Q&A: Philosophical Assumptions
Philosophical Assumptions
Question
Hello Rabbi Michael. By what means do people acquire philosophical assumptions? And how can one genuinely and effectively determine which of them are correct, mistaken, or partially correct?
I would appreciate examples.
Answer
Hello. In my understanding, this is a result of observation (not sensory observation). See my philosophy columns 155–160 about this. I don’t have a criterion for correctness.
Discussion on Answer
That’s true, but when you get to actual implementation there are lots of reservations (how simple it is—Occam’s razor, how plausible it is, whether it fits experience, various a priori assumptions, etc.). Which is why this doesn’t amount to a sharp criterion.
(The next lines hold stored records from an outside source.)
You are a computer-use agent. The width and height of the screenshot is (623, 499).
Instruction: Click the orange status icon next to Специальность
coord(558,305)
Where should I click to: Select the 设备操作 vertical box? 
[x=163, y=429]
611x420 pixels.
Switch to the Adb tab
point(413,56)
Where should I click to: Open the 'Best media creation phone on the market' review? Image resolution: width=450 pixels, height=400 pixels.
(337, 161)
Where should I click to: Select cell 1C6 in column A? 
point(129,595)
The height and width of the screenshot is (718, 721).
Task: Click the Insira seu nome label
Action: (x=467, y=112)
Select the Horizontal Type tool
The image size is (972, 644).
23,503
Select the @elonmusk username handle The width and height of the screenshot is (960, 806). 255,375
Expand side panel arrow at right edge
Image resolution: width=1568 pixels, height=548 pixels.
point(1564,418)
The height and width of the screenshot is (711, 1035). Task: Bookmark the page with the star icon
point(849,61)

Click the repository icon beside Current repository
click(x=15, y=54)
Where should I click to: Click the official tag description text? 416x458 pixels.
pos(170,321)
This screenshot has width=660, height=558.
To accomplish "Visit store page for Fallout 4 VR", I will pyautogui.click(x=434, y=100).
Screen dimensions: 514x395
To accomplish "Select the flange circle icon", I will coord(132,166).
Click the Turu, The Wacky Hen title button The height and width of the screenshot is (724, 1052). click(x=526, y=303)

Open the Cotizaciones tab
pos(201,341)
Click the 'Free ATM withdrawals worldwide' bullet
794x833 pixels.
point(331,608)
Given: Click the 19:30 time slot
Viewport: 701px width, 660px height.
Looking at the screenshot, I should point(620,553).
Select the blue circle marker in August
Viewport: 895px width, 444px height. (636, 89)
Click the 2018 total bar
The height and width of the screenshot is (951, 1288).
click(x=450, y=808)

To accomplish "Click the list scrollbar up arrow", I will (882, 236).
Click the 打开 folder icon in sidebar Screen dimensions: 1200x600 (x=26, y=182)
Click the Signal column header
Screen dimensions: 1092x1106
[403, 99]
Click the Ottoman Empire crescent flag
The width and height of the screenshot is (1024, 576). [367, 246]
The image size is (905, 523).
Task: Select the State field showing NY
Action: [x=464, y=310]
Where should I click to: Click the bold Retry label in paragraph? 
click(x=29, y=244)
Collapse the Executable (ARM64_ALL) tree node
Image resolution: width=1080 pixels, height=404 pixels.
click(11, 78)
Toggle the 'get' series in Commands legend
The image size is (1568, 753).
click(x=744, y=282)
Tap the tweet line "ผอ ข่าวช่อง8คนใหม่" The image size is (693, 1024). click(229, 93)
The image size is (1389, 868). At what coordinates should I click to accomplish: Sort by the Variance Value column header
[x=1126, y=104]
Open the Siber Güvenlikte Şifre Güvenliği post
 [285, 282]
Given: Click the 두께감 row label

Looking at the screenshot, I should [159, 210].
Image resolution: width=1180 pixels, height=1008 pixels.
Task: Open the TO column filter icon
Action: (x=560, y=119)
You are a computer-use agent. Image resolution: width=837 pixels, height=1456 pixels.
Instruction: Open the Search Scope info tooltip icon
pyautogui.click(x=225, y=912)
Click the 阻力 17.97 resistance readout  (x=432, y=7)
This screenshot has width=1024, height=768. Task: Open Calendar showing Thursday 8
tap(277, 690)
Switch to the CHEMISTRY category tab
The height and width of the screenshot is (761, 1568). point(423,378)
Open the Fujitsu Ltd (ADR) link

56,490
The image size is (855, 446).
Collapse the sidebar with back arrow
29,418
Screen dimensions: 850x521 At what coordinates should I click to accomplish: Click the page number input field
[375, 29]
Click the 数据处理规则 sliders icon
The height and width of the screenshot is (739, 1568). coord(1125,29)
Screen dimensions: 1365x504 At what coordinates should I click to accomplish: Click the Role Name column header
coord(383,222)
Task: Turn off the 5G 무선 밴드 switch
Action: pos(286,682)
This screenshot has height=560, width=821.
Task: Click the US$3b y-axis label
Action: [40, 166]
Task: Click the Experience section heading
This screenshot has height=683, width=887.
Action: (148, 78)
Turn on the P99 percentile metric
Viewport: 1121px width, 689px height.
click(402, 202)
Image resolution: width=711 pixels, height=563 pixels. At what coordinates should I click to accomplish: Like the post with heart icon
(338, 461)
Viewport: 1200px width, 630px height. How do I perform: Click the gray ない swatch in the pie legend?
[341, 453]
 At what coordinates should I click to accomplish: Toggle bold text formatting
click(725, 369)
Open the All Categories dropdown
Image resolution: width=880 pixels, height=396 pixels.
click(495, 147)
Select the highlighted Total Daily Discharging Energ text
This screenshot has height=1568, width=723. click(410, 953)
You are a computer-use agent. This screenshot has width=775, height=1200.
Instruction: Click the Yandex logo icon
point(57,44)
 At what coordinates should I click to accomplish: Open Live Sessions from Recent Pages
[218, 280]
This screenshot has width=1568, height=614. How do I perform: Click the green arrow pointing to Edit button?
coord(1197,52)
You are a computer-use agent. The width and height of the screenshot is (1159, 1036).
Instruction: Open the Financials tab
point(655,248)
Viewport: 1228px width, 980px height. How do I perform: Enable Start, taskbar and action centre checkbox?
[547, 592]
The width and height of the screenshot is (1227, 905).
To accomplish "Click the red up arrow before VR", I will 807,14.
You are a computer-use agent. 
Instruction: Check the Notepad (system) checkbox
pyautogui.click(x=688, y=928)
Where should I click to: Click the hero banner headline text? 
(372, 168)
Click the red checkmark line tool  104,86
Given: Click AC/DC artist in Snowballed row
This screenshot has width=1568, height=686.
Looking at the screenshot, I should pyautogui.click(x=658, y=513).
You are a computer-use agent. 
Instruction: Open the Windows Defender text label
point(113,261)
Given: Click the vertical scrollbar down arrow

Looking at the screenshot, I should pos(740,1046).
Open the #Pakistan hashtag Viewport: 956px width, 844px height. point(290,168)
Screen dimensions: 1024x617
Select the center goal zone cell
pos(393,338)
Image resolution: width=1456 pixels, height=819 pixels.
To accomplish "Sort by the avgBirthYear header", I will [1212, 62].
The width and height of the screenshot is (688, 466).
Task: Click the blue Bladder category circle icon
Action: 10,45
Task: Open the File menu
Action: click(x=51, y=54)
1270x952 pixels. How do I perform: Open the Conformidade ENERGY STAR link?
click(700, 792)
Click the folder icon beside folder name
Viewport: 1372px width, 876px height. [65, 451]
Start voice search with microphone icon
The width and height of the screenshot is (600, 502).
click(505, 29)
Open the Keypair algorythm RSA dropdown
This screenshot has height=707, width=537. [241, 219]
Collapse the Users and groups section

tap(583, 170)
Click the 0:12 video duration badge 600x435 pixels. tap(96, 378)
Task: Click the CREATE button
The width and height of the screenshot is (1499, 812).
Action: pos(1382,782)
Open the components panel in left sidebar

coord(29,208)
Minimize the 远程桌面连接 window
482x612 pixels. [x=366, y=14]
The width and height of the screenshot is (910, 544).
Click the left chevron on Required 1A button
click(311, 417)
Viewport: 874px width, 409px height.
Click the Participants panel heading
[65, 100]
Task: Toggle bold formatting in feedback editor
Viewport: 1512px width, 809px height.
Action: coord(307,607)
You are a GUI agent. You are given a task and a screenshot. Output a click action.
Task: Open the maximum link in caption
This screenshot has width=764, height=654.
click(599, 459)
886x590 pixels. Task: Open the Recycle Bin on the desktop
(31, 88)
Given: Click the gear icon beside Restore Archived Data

Of course, this has nothing specifically to do with Rabbi Kook or Rabbi Kellner. These are very old ideas.
So what if we take this criterion and add two more criteria to help: correspondence to reality and predictive power? Are we in a better position now?
Definitely, except that now it’s no longer philosophy but science.
And is that critical? Meaning, isn’t the main thing simply that we have a good way to clarify things? And is it less important exactly which field we’re dealing with?
You asked where people acquire philosophical assumptions from. If you want to discuss something else, ask a different question.
Got it
What about the following criterion for correctness (which appears in Rabbi Kook, in Rabbi Kellner’s interpretation)?
A proposition is more exemplary, more proven, the more general it is. That is, a principle, line of thought, or method that explains more phenomena in a more logically continuous way—the more general it is, the more correct it is. The more numerous the phenomena that are explained systematically, the more justified the claim is than a claim that, according to its line of thought, explains fewer phenomena, and the certainty of its correctness increases.